GH-6114: Static path matching
This (early stage) WIP PR introduces a static path matcher which intends to emulate the behavior of the PHPUnit FileIterator in order to prevent PHPUnit traversing the filesystem when a deprecation is triggered.
The PHPUnit FileIterator uses glob to find directories and we therefore need to support the glob patterns - which can vary according to the platform. This PR uses https://man7.org/linux/man-pages/man7/glob.7.html as a reference in addition to testing the behavior locally to confirm assumptions.

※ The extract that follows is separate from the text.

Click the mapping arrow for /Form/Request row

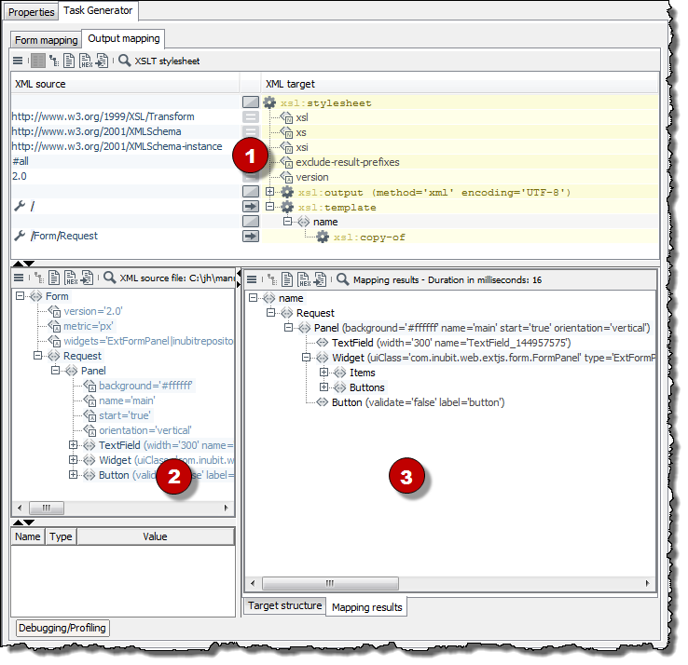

The webmozart/glob provides a similar feature however it's behavior is different as it supports curly braces, and * is restricted to a single directory level, while * in PHPUnit will return all descendants and I'm sure there are other differences - however I've used that as a starting point.
TODO:
- [x] Escaping unhandled regex characters, or escaping the regex before parsing the pattern.
- [x] Character classes
[:alnum:]etc. - [ ] Collating symbols
- [ ] Equivalence class expressions
- [x] Emulating
globbehavior of unterminated[character groups. - [ ] Seems to be a PHPUnit globstar bug whereby
/a**will match/band all other directories, where as/ab*will not match anything. We can either copy that behavior or "fix" it.
~and maybe writing the implementation from scratch if regex turns out to be a bad fit.~
Usages on Github:
- wildcard: 1.8k https://github.com/search?q=directory+%22*%22+path%3A*.xml+path%3A**%2Fphpunit.xml+language%3AXML&type=code
- globstar: 378: https://github.com/search?q=directory+%22**%22+path%3A*.xml+path%3A**%2Fphpunit.xml+language%3AXML&type=code
- Character range/class (
directory.*\[): 0: https://github.com/search?q=%2Fdirectory.%5C%5B%2F+path%3A.xml+path%3A**%2Fphpunit.xml+language%3AXML&type=code ?any char: 0 https://github.com/search?q=%2Fdirectory.%5C%5B%2F+path%3A.xml+path%3A**%2Fphpunit.xml+language%3AXML&type=code
Have refactored to tokenize the glob string, while less performant it's easier to reason about and we only need to compile the regex for each <include or <exclude - not for each path.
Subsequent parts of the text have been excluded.